MOSCOW, February 5. /TASS/. A working group of Russia’s Central Election Commission (CEC) has advised that Russia’s chief electoral body refrain from registering presidential hopeful Boris Nadezhdin of the Civic Initiative party as an official candidate to be listed on the ballot in next month’s election after determining that over 15% of the signatures submitted in support of Nadezhdin are fake, the politician’s election campaign said.
"A [CEC] working group has detected 15.348% of fraudulent signatures collected for Boris Nadezhdin.

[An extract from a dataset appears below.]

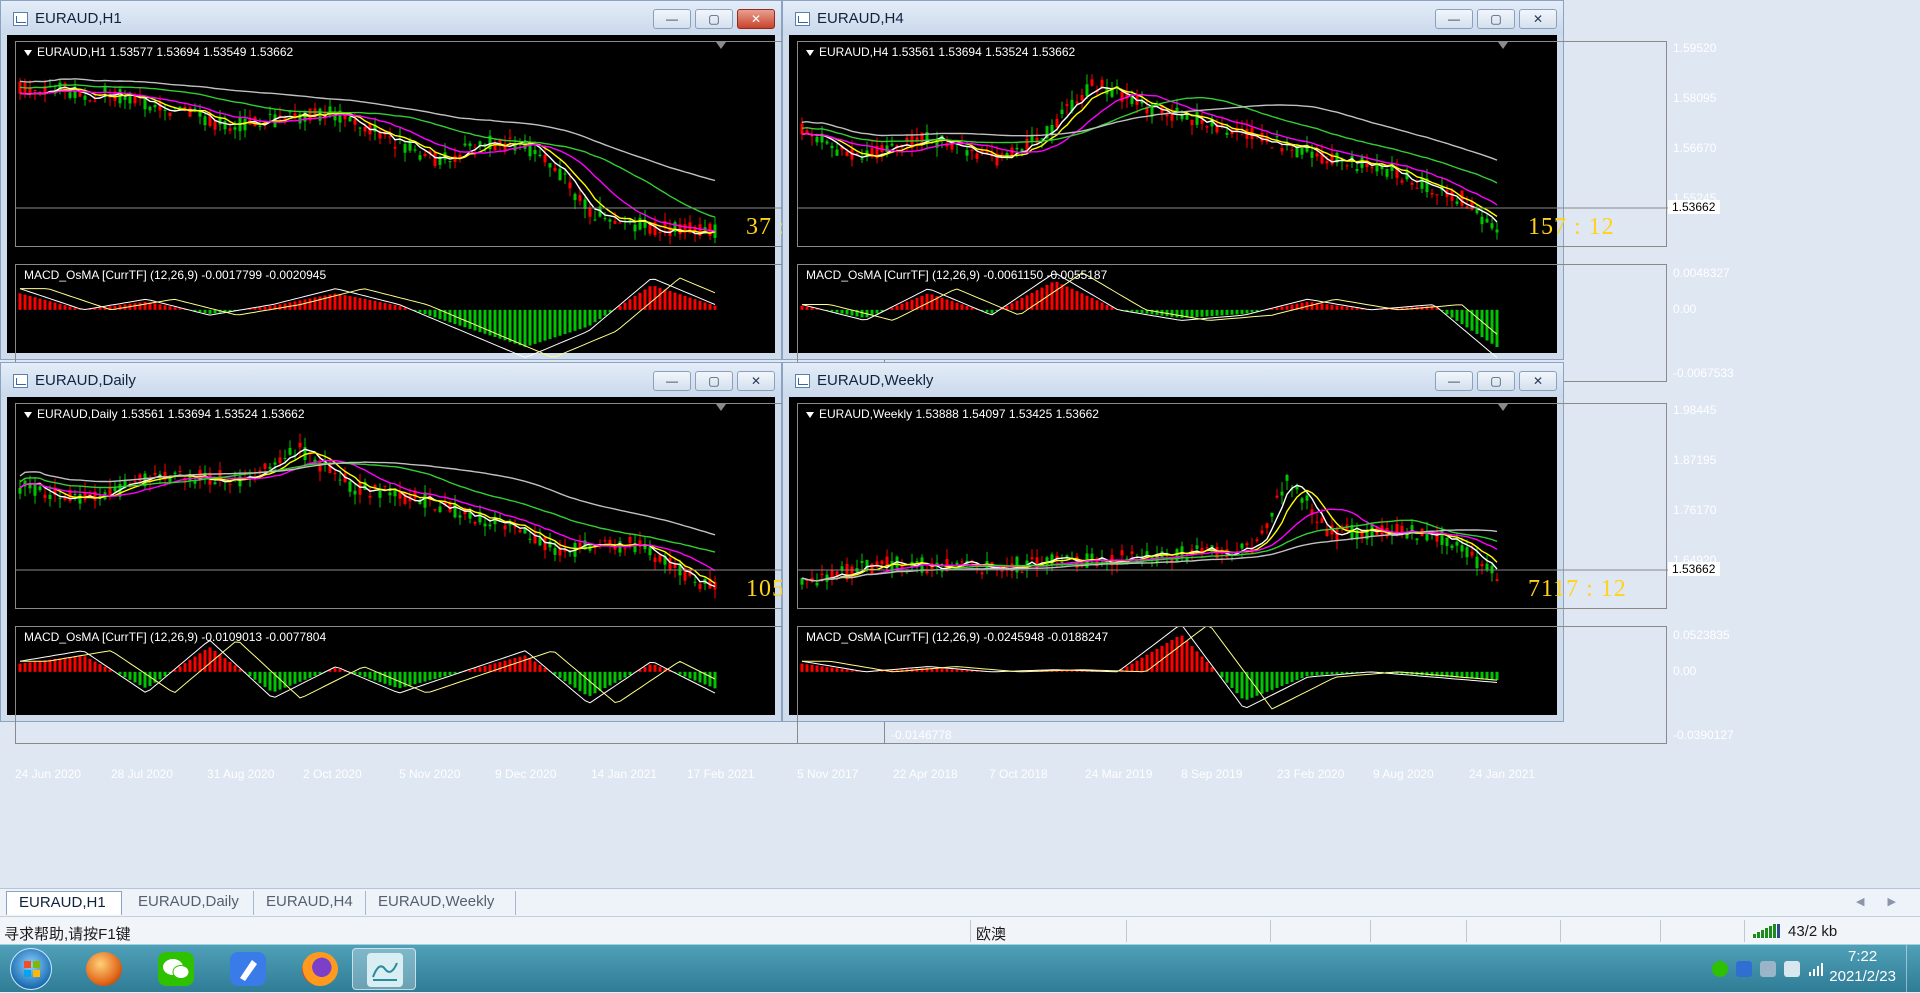 Image resolution: width=1920 pixels, height=993 pixels. What do you see at coordinates (320, 969) in the screenshot?
I see `taskbar-app-firefox` at bounding box center [320, 969].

We protest the working group’s decision," Nadezhdin’s election team said, describing the decision as unfounded in a statement.
The CEC will make its final decision on Nadezhdin’s bid to be on the ballot at a meeting on February 7, his election campaigners said. Invalidated signatures should not exceed a limit of 5% of the total number submitted for a candidate to be officially registered.
Earlier on Monday, the working group handed protocols with results of the verification of signatures to Nadezhdin and Sergey Malinkovich, the leader of the Communists of Russia party, CEC Deputy Chair Nikolai Bulayev told TASS. As many as 60,000 signatures have been analyzed for each of the two contenders, he said.
So far, the CEC has registered candidates from three parliamentary parties: Leonid Slutsky of the Liberal Democratic Party of Russia (LDPR), Vladislav Davankov of New People, and Nikolay Kharitonov of the Communist Party of the Russian Federation (KPRF). Incumbent Russian President Vladimir Putin, a self-nominated candidate for re-election to a fifth term in Russia’s highest office, is the fourth presidential hopeful to be officially registered by the federal election authority.